Abo Qasem noted that these fighters –in general- have graduated secondary school; however, educational institutions under Assad regime were corrupt, according to Qasem, and thus most of them find it difficult to read and write.
The 30-year old FSA fighter, Abo Basel, graduated the literacy program, and said that now he can surf the internet and read news and articles, “I no longer suffer from the inferiority complex I had”.
“Read” Reaches All
Literacy courses are not limited to men in the city; an initiative to educate women was implemented as well. The programs targeting women included reading, writing, knitting, and home economics, and are held at Iqra w Irqa School in Daraya.
The school initiative was well-received and welcomed. Om Alkhier, one of the initiative founders, said “despite the adverse circumstances in the city, women are eager to learn and to improve their education”.

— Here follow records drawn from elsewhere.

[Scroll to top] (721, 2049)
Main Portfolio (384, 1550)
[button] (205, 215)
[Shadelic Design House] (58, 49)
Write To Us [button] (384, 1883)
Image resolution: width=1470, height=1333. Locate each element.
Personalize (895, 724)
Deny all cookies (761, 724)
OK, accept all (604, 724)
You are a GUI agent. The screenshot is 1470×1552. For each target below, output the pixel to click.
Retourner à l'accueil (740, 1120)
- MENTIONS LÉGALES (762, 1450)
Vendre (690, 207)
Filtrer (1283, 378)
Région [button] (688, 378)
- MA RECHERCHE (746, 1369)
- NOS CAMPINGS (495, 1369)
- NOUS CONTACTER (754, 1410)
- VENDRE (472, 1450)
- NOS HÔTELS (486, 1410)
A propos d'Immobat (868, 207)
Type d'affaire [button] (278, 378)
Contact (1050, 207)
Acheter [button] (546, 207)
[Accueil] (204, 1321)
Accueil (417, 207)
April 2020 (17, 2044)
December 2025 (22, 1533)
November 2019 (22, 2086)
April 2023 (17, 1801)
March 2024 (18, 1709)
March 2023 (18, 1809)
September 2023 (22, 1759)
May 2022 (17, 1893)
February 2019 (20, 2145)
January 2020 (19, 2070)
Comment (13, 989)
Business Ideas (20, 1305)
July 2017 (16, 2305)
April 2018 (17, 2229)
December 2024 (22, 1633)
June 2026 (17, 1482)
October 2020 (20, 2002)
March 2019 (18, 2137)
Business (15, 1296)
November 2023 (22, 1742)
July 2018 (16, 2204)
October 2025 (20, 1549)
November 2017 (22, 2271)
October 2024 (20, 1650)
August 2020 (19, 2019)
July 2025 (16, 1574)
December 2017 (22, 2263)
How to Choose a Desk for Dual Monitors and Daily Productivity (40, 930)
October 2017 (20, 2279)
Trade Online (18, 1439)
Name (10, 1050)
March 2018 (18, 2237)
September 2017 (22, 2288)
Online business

“However, some of them withdraw later as the surrounding circumstances worsen as the regime intensifies its pressure on the city… psychological and social pressures, hunger, poverty and deprivation” says Om Alkhier.
Prominent schools in opposition-controlled parts of the city have been either destroyed or damaged by Assad continued shelling; whereas in regime-controlled areas, the schools have been turned into military barracks as a part of Assad policy of suppressing educational and cultural initiatives. A policy Assad started to enforce in the city of Daraya long before the outbreak of the Revolution.